Exercise:
Please format the data below as a numbered list, one item per line, leaving out any blank lines.

Data records:
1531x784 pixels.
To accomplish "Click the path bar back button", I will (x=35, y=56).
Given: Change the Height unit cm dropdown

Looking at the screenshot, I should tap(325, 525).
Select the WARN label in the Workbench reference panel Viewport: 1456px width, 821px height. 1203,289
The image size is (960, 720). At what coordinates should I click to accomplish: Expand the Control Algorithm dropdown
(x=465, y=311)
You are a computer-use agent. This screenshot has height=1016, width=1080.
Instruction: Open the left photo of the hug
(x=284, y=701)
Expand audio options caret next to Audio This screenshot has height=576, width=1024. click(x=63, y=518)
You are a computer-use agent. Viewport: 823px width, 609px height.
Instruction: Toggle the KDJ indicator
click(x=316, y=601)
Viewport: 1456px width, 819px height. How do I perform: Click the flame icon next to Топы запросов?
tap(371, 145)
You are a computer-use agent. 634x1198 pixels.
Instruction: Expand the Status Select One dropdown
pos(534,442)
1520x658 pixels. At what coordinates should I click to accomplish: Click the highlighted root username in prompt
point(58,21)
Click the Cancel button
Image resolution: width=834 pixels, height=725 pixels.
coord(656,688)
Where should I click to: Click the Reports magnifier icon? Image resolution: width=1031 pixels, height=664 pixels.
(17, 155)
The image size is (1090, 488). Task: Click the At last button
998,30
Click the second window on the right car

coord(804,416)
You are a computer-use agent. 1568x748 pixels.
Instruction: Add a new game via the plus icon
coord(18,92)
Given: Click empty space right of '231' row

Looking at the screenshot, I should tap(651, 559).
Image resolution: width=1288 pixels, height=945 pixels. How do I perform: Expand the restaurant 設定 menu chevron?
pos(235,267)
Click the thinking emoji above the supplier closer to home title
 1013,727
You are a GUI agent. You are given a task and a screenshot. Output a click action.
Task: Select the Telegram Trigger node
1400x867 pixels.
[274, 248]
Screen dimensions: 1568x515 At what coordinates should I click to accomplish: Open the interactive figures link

In response:
1. 1531x784 pixels.
2. To accomplish "Click the path bar back button", I will (x=35, y=56).
3. Given: Change the Height unit cm dropdown
4. Looking at the screenshot, I should tap(325, 525).
5. Select the WARN label in the Workbench reference panel Viewport: 1456px width, 821px height. 1203,289
6. The image size is (960, 720). At what coordinates should I click to accomplish: Expand the Control Algorithm dropdown
7. (x=465, y=311)
8. You are a computer-use agent. This screenshot has height=1016, width=1080.
9. Instruction: Open the left photo of the hug
10. (x=284, y=701)
11. Expand audio options caret next to Audio This screenshot has height=576, width=1024. click(x=63, y=518)
12. You are a computer-use agent. Viewport: 823px width, 609px height.
13. Instruction: Toggle the KDJ indicator
14. click(x=316, y=601)
15. Viewport: 1456px width, 819px height. How do I perform: Click the flame icon next to Топы запросов?
16. tap(371, 145)
17. You are a computer-use agent. 634x1198 pixels.
18. Instruction: Expand the Status Select One dropdown
19. pos(534,442)
20. 1520x658 pixels. At what coordinates should I click to accomplish: Click the highlighted root username in prompt
21. point(58,21)
22. Click the Cancel button
23. Image resolution: width=834 pixels, height=725 pixels.
24. coord(656,688)
25. Where should I click to: Click the Reports magnifier icon? Image resolution: width=1031 pixels, height=664 pixels.
26. (17, 155)
27. The image size is (1090, 488). Task: Click the At last button
28. 998,30
29. Click the second window on the right car
30. coord(804,416)
31. You are a computer-use agent. 1568x748 pixels.
32. Instruction: Add a new game via the plus icon
33. coord(18,92)
34. Given: Click empty space right of '231' row
35. Looking at the screenshot, I should tap(651, 559).
36. Image resolution: width=1288 pixels, height=945 pixels. How do I perform: Expand the restaurant 設定 menu chevron?
37. pos(235,267)
38. Click the thinking emoji above the supplier closer to home title
39.  1013,727
40. You are a GUI agent. You are given a task and a screenshot. Output a click action.
41. Task: Select the Telegram Trigger node
42. 1400x867 pixels.
43. [274, 248]
44. Screen dimensions: 1568x515 At what coordinates should I click to accomplish: Open the interactive figures link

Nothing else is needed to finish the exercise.